The records that follow must be repeated exactly, minus the images.

BEGIN Material shown

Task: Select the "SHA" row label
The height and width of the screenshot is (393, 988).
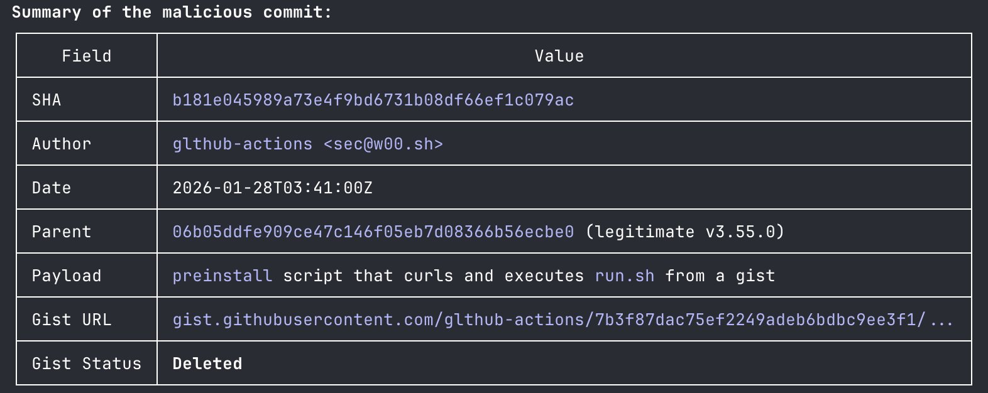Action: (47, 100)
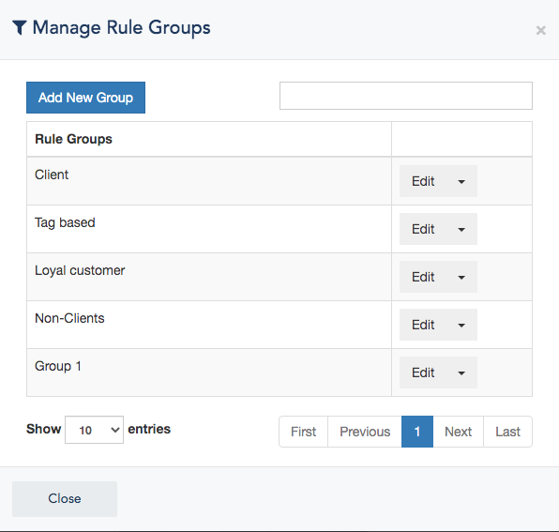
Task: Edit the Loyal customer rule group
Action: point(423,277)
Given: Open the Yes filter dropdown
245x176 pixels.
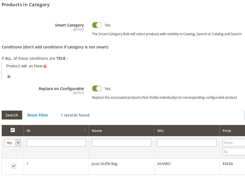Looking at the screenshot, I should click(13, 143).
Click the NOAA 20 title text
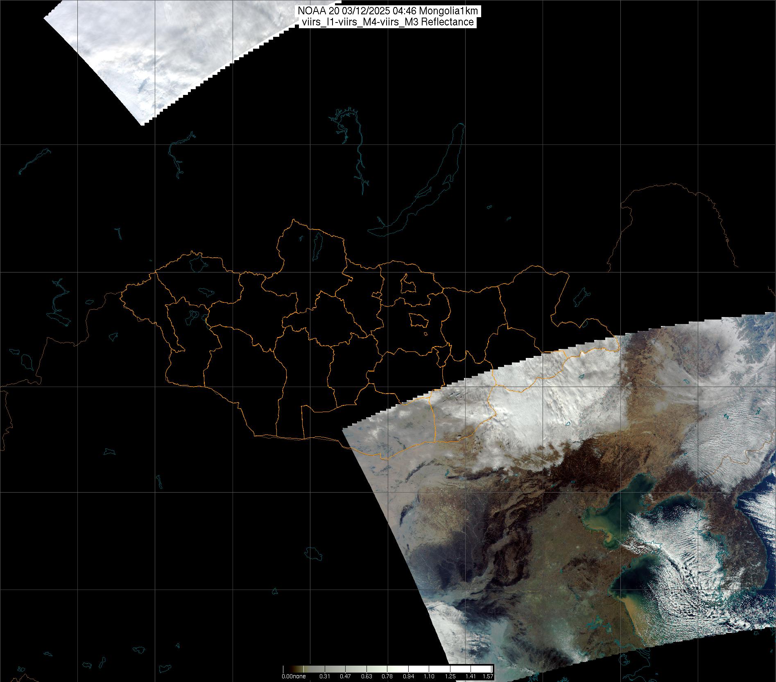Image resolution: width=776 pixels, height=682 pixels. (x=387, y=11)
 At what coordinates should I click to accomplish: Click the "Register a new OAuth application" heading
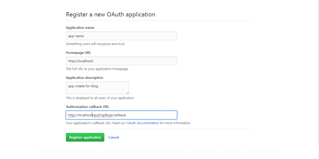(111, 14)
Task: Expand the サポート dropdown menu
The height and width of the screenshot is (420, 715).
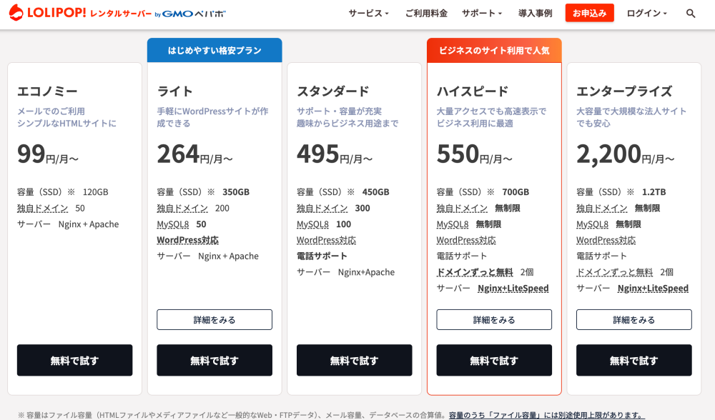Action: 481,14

END Material shown

:: Output ::
Task: Select the "SHA" row label
The height and width of the screenshot is (393, 988).
Action: (47, 100)
Task: Edit the Loyal customer rule group
Action: point(423,277)
Given: Open the Yes filter dropdown
245x176 pixels.
Looking at the screenshot, I should click(13, 143).
Click the NOAA 20 title text
Image resolution: width=776 pixels, height=682 pixels. (x=387, y=11)
 At what coordinates should I click to accomplish: Click the "Register a new OAuth application" heading
(111, 14)
Task: Expand the サポート dropdown menu
The height and width of the screenshot is (420, 715).
Action: 481,14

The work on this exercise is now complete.